Wrong match at beginning and end of text?

kometenstaub · April 21, 2022, 12:13pm

I am working on a criticmarkup grammer: lang-criticmarkup/criticmarkup.grammar at main · kometenstaub/lang-criticmarkup · GitHub

When using the grammar in a basic Obsidian plugin with the example from the system guide to log the nodes (by passing it a string of the current note), I get odd results.

Grammar

@precedence {
  highl @left
}

@top Criticmarkup { expression* }

expression {
  Addition |
  Deletion |
  Substitution |
  Comment |
  Highlight
}

Addition {
  startAdd InnerText endAdd
}
Deletion {
  startDel InnerText endDel
}
Substitution {
  startSubs InnerText divideSubs InnerText endSubs
}
Comment {
  startComm InnerText endComm
}
Highlight {
  startHighl InnerText endHighl !highl Comment?
}


@tokens {

  startAdd { "{++" }
  endAdd { "++}" }
  startDel { "{--" }
  endDel { "--}" }
  startSubs { "{~~" }
  divideSubs { "~>" }
  endSubs { "~~}" }
  startComm { "{>>" }
  endComm { "<<}" }
  startHighl { "{==" }
  endHighl { "==}" }

  InnerText { (char)+ }

  char { $[\u{20}\u{21}\u{23}-\u{5b}\u{5d}-\u{10ffff}] | "\\" esc }
  esc  { $["\\\/bfnrt] | "u" hex hex hex hex }
  hex  { $[0-9a-fA-F] }

}

@detectDelim

Example text

Text before

{-- Delete me --}

text between

{++addition  ++}

{>>my comment<<}

{== my  
highlight ==}

{==highlight==}{>>test<<}


more text

Output

Node Criticmarkup from 0 to 147
Node ⚠ from 0 to 0
Node Addition from 0 to 13
Node InnerText from 0 to 11
Node ⚠ from 11 to 18
Node Deletion from 13 to 46
Node InnerText from 16 to 30
Node ⚠ from 30 to 52
Node Addition from 46 to 64
Node InnerText from 49 to 62
Node ⚠ from 62 to 69
Node Comment from 64 to 82
Node InnerText from 67 to 80
Node ⚠ from 80 to 87
Node Highlight from 82 to 104
Node InnerText from 85 to 90
Node ⚠ from 90 to 101
Node ⚠ from 104 to 106
Node Highlight from 106 to 147
Node InnerText from 109 to 131
Node ⚠ from 131 to 147

Issues

The nodes are all in there, but I always get an “Addition” node at the beginning if there are characters before the first node. Its end is the beginning of the first real node. It also detects “InnerText”, although that should only be in the nodes.
The first node doesn’t match if it doesn’t start on its own line. This is not an issue for the nodes after it.
The last node gets matched, but its end is the end of the text, although there is an end marker. Its “InnerText” gets matched correctly.
For “InnerText” with line breaks, not everything in the encompassing nodes gets recognised as “InnerText”. Only the part until the line break is considered “InnerText”, after that I get error nodes, although it should match line breaks (otherwise it shouldn’t match the Addition/Deletion nodes anyway).

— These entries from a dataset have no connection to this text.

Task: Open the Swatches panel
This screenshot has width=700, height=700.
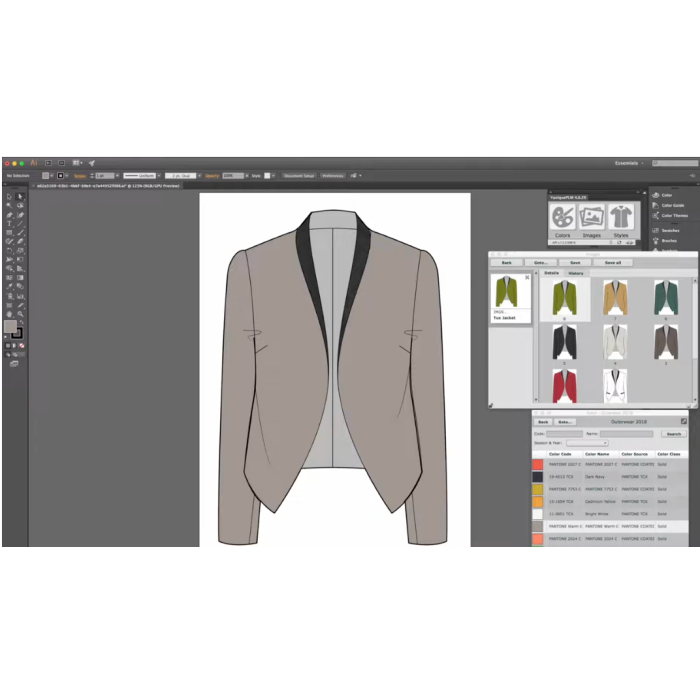Action: click(669, 229)
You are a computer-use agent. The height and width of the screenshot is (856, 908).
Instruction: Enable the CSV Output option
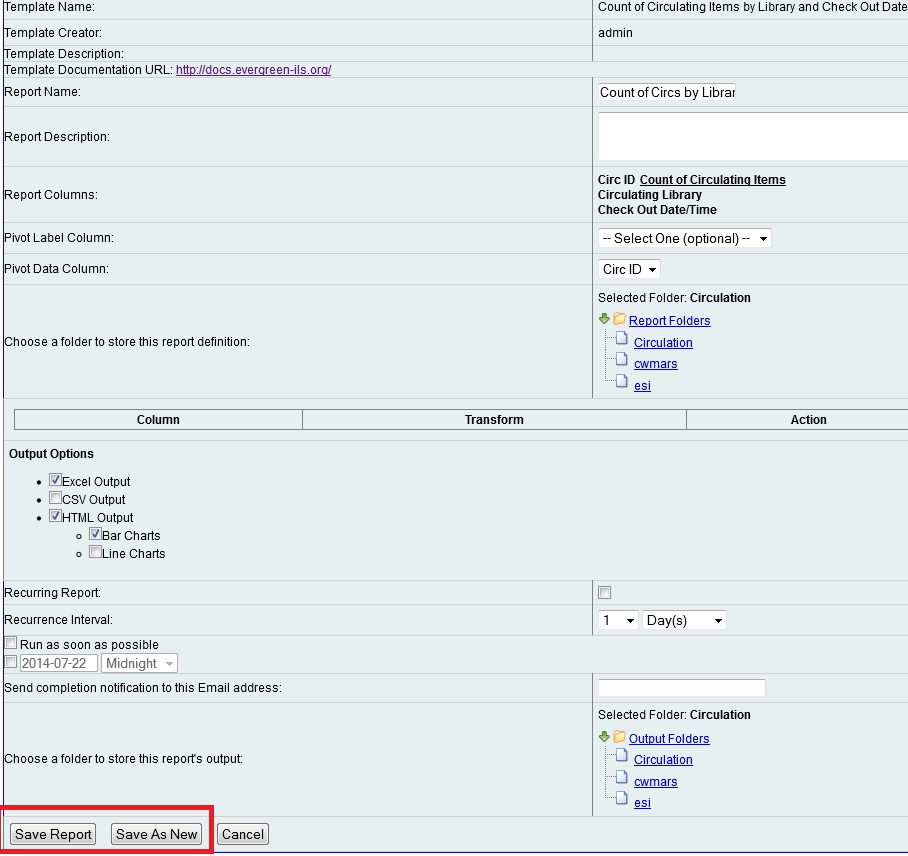click(x=56, y=499)
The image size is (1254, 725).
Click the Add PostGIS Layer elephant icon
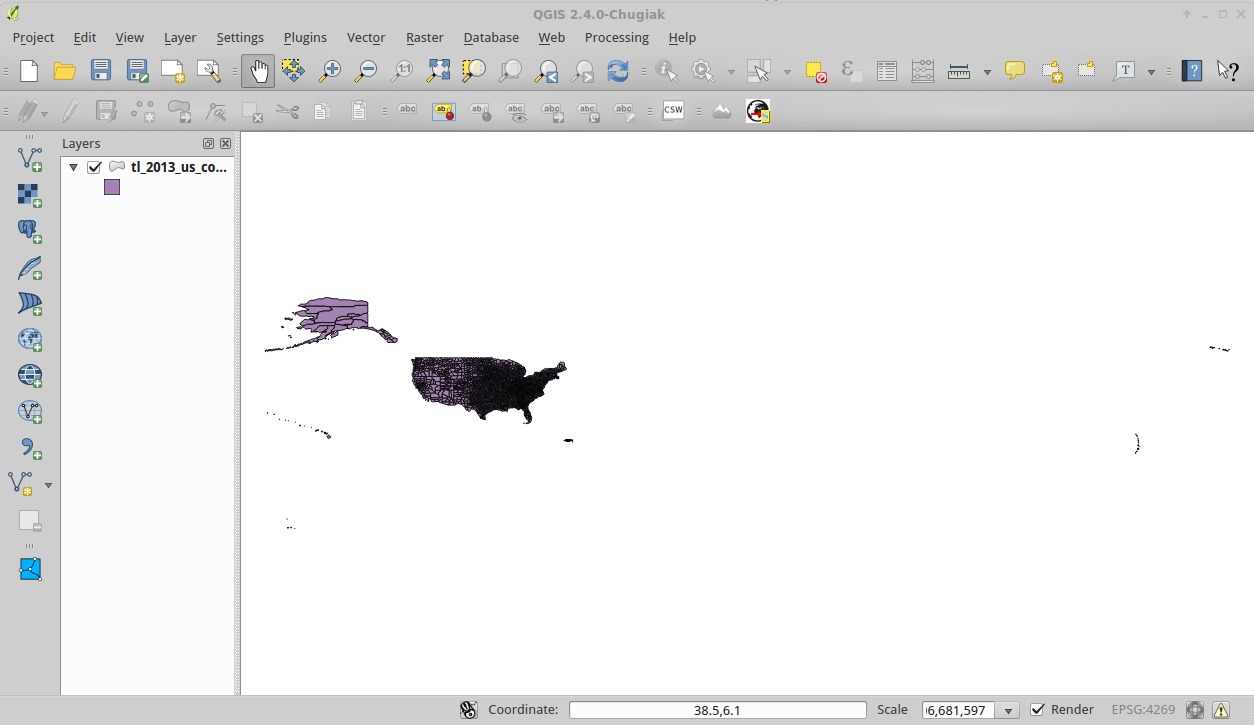coord(30,231)
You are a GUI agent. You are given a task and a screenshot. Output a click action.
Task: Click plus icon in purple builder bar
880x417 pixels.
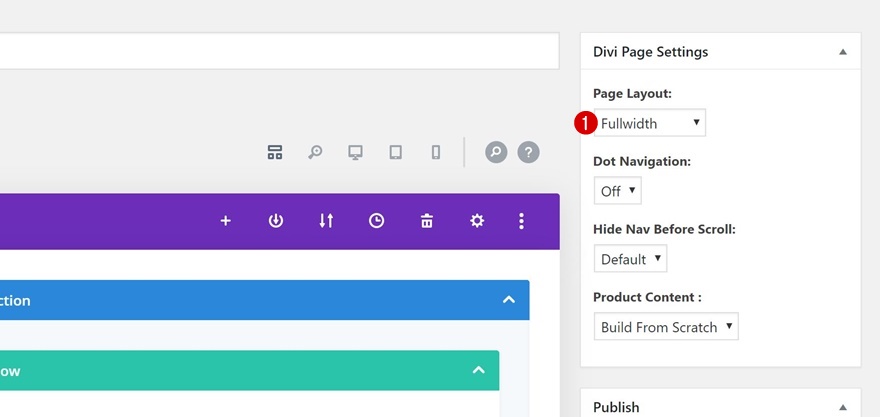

The only thing I can imagine for 3. is greedy matching. I didn’t find a way to make it non-greedy.

I’m completely at a loss as to 1., 2. and 4.

Versions

I’m using the following versions for generating the parser. I cannot update to the latest versions because Obsidian hasn’t updated yet.

├── @codemirror/highlight@0.19.8
├── @codemirror/language@0.19.10
├── @lezer/generator@0.15.4
├── @lezer/lr@0.15.8

Additional information

I tried to get the tests to work. In an earlier version they worked, but they needed a @skip {space}, which doesn’t work because inside the nodes the text can also have spaces. An additional skip rule which excluded the Addition/Deletion etc. nodes didn’t work, it led to overlapping tokens.

marijn · April 21, 2022, 2:31pm

Your grammar doesn’t seem to have any rule matching plain text without brace markers around it, so you’ll get error correction kicking in when you give it such text. Don’t most of these issues go away if you give the parser text that matches the grammar?

kometenstaub · April 21, 2022, 4:39pm

Thank you!

That removed the errors, but also brought new ones. Because everything inside and outside can be normal text, I cannot exlude anything really and when I define text, it stops supporting multiple lines for the tokens I care about.

I’ve maybe found a workaround by defining skip and precedence rules.

It works quite well ~~, apart from the fact that the last node still matches until the end of the file.~~

kometenstaub · April 21, 2022, 4:56pm

@skip {
  char | space | newline
}

@skip {} {
  critic {
    (Addition | Deletion | Substitution | Comment | Highlight )
    }
}

https://github.com/kometenstaub/lang-criticmarkup/blob/3b32583d50245dc1e903f7d2c83a0695c664a3e7/src/criticmarkup.grammar
This is what I have now. The “InnerText” still doesn’t support new lines, but removing three characters from the beginning/end and splitting at ~> for substitutions is good enough, I think.